I went straight for her carotids - no pulse. I put my fingers next to her nostrils – no respirations. I shone my penlight into her eyes – pupils were fixed and dilated. She was gone. Her eyes were wide open, staring blankly into the far-off. I wonder what her last moments on this earth were like. Did she wonder why there was nobody around her trying to resuscitate her, or had she been expecting to slip away unnoticed, with no fuss or commotion? Did she wonder where her attendants had disappeared to, abandoning her during this critical moment in her life? There was no one around to even mourn her death. This shouldn’t be. It felt unnatural. Somebody should be howling with anguish by her bedside. Death should not be an unremarkable incident. “I’m sorry we couldn’t do more,” I whispered into her ear. “Godspeed.”

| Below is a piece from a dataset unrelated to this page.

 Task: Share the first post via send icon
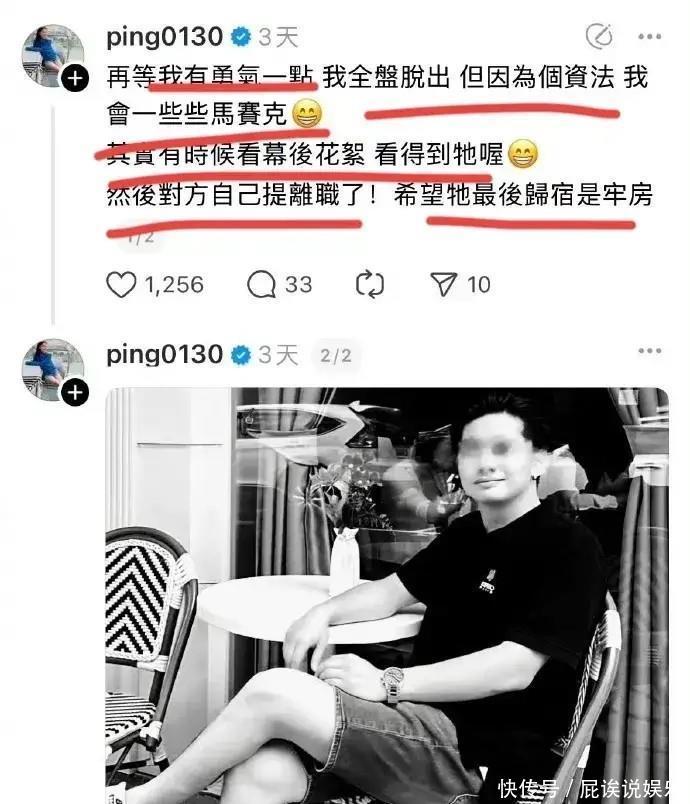click(443, 285)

This particular patient we had rounded on less than an hour ago. She had been severely tachypneic (RR 40) and we had moved her over to the “critical area” close to the nurse’s station. This was the only area on the ward where the patients could be closely monitored, due to its proximity to the nurse’s station. This means that if a patient’s condition goes south, it might get noticed sometime before the patient dies. Unfortunately for this patient, that hadn’t been the case. The other reason we had moved this patient here was because this was where the only oxygen tank on the floor resided. All patients who needed to be hooked up to oxygen had to be moved here; they all shared the same tank of oxygen, flowing at the same rate – it could not be individually adjusted. The flow rate was set at 1L/min, shared amongst 6 patients; that was barely anything at all, but they had to conserve the limited oxygen they had available.

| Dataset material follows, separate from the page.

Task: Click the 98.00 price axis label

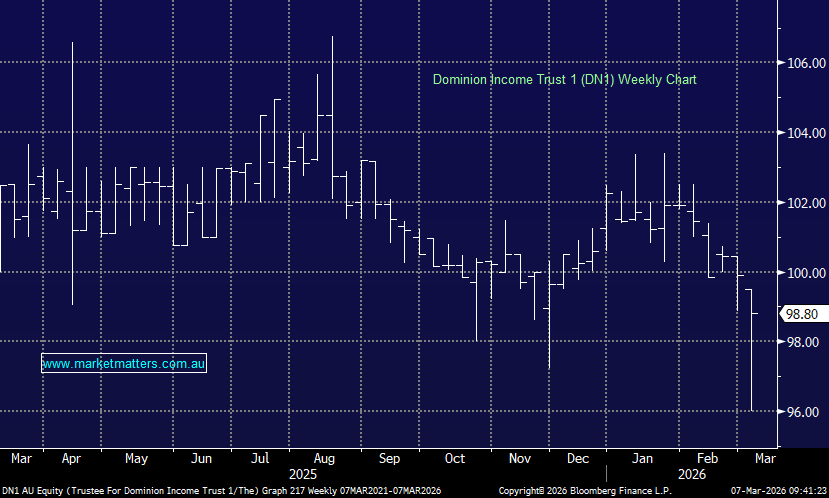Action: (x=805, y=342)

Dr. Wilson arrived and he unhooked our patient from the oxygen. Then we pushed the patient’s bed into a side room to await transport to the morgue. As soon as we started to move the patient, another arrived to take over her “oxygen bed”. After we had transported the patient to the side room, I asked Dr. Wilson if we should pronounce the patient’s death. “No, a nurse will come by to do that,” he replied. “So we leave the patient unattended before her death has been verified and pronounced?” “Well, she’s definitely dead.” And we continued on with rounds.